* **Data excerpts**
###
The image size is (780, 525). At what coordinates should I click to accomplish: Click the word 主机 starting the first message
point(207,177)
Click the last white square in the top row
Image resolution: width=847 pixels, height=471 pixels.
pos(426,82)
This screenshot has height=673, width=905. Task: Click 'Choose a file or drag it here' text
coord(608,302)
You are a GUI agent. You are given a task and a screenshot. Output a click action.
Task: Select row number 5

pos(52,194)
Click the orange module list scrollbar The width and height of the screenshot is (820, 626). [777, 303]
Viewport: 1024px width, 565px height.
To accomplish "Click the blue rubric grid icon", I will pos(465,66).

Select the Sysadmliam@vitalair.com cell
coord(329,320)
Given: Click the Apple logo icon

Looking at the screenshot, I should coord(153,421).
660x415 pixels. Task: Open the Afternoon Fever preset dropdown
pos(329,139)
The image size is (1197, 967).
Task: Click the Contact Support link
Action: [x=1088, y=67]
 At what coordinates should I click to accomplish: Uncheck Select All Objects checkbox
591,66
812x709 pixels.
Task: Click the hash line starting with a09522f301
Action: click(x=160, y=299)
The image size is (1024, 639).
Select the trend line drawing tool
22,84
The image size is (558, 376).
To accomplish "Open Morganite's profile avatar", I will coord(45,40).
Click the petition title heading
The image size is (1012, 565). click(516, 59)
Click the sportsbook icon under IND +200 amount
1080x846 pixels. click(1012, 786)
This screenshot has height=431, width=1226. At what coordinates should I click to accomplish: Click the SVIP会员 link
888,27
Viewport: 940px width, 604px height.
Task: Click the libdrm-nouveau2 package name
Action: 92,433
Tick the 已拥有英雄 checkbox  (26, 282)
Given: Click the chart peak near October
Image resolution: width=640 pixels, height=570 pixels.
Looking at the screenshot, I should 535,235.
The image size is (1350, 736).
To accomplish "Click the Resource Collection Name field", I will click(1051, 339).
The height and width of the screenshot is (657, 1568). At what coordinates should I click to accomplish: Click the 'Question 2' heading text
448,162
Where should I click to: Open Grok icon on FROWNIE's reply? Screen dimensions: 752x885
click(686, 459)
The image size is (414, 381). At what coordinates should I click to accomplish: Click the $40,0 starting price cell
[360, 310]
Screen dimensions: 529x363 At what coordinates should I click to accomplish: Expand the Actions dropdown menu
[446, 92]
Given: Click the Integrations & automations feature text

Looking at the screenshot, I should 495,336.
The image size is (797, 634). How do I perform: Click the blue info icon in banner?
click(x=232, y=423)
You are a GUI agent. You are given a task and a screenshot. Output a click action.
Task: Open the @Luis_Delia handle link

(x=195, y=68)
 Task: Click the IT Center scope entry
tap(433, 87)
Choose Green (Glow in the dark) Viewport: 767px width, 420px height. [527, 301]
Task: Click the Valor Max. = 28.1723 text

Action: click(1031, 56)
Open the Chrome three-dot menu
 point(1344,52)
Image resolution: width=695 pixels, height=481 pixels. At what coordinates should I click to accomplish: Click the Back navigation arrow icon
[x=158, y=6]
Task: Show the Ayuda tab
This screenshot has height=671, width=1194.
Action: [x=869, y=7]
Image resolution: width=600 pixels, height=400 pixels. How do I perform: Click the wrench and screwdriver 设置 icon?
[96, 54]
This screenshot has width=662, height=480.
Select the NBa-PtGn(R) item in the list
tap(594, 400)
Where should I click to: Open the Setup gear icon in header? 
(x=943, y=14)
###
* **Exercise brief**
The line containing "Select the NBa-PtGn(R) item in the list" and every line after it, up to and including the last line of the records, should be reproduced exactly, with nothing else.

* **Result below**
Select the NBa-PtGn(R) item in the list
tap(594, 400)
Where should I click to: Open the Setup gear icon in header? 
(x=943, y=14)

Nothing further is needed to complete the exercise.